(Target position records)
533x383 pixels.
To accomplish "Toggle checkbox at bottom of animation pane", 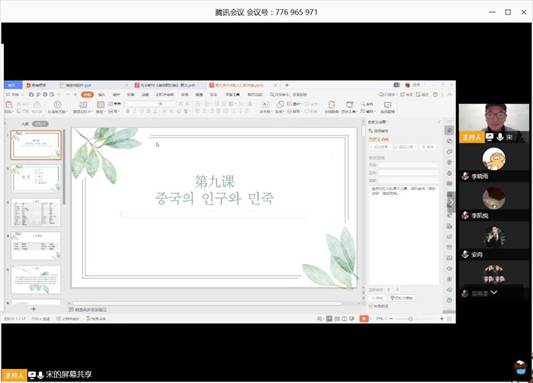I will [x=371, y=306].
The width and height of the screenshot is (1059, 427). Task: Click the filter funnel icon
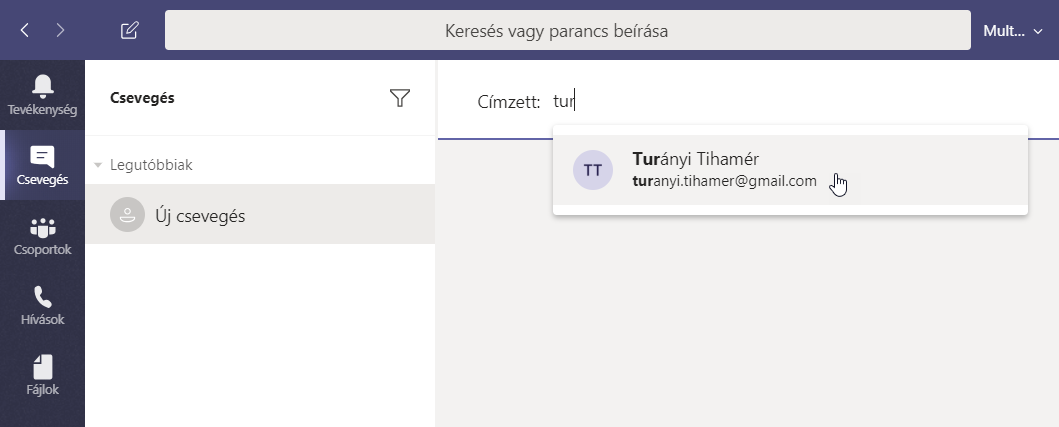400,98
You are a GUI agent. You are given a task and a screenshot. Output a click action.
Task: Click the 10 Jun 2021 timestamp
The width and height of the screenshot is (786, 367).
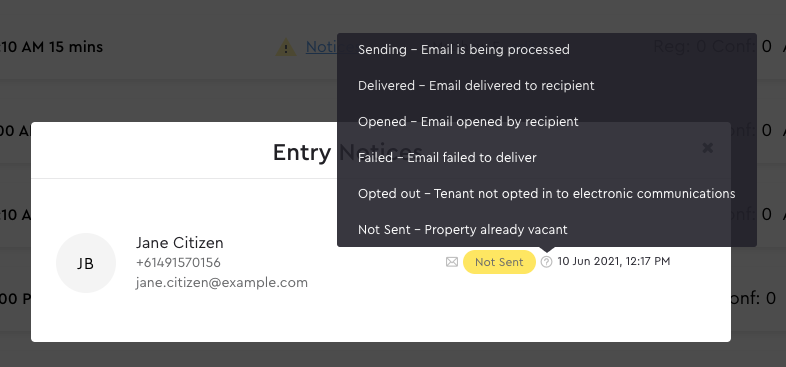pyautogui.click(x=614, y=261)
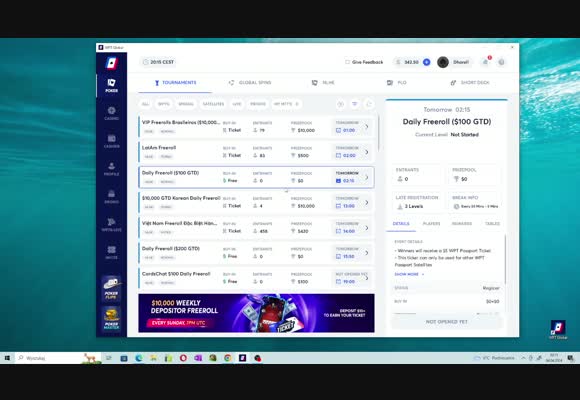Open WPT Global icon in Windows taskbar
This screenshot has height=400, width=580.
pos(242,358)
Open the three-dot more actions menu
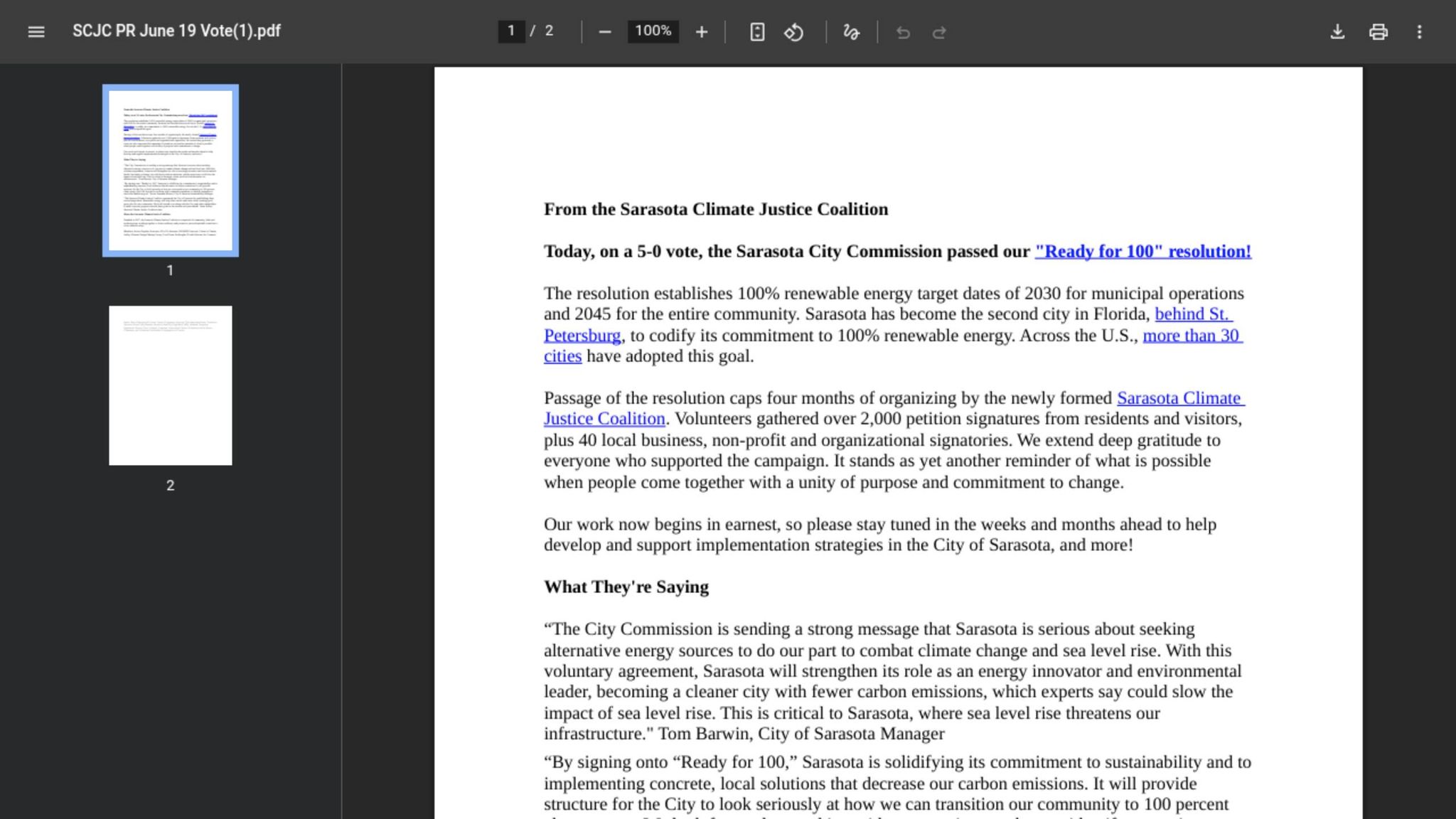 click(1419, 31)
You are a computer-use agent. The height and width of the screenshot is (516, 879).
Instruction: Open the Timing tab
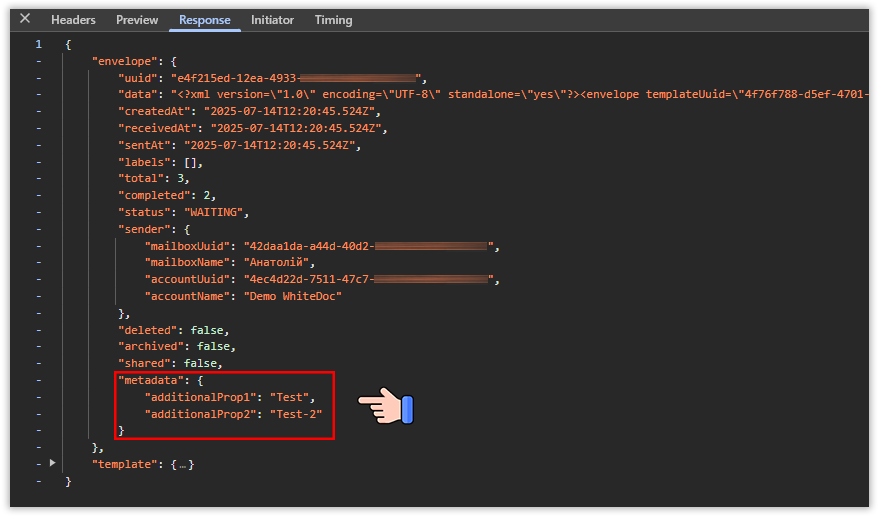click(x=333, y=20)
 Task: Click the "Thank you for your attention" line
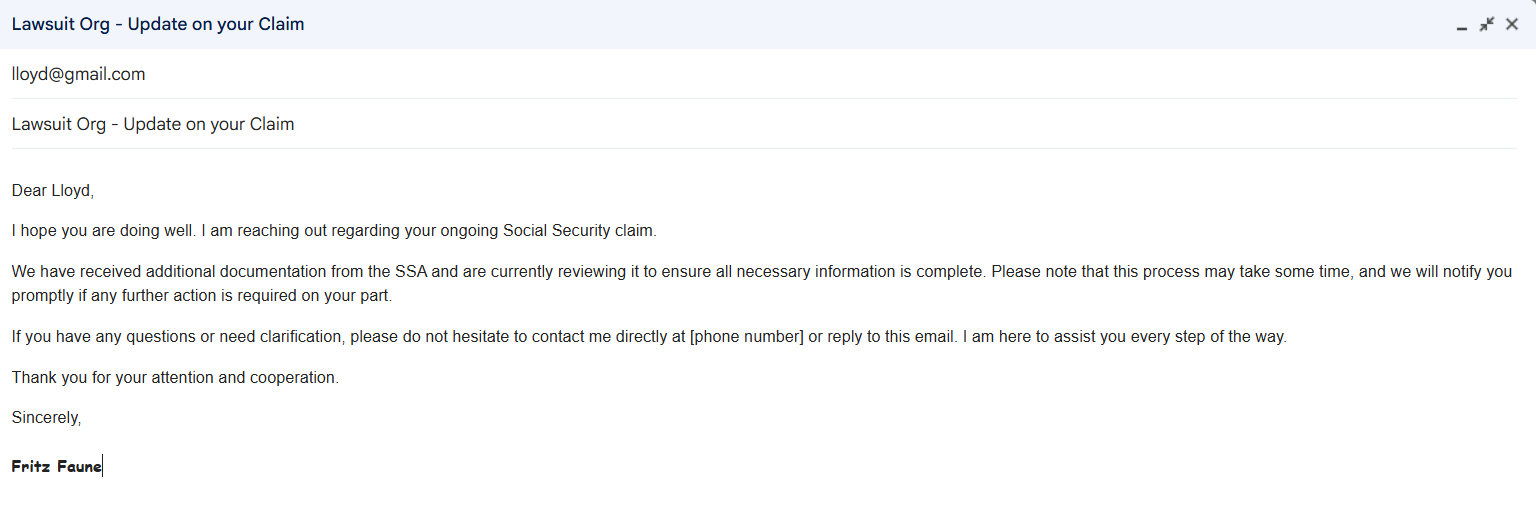176,378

EXERCISE REQUIREMENTS: Echo the lines above verbatim, beginning with the line that contains "You are a GUI" and ending with the line that contains "click(1419, 31)", both included. Omit the pictures from your answer.

FINISHED TASK:
You are a GUI agent. You are given a task and a screenshot. Output a click action.
Task: Click the 10 Jun 2021 timestamp
The width and height of the screenshot is (786, 367).
pyautogui.click(x=614, y=261)
Open WPT Global icon in Windows taskbar
This screenshot has height=400, width=580.
pos(242,358)
Open the three-dot more actions menu
 click(1419, 31)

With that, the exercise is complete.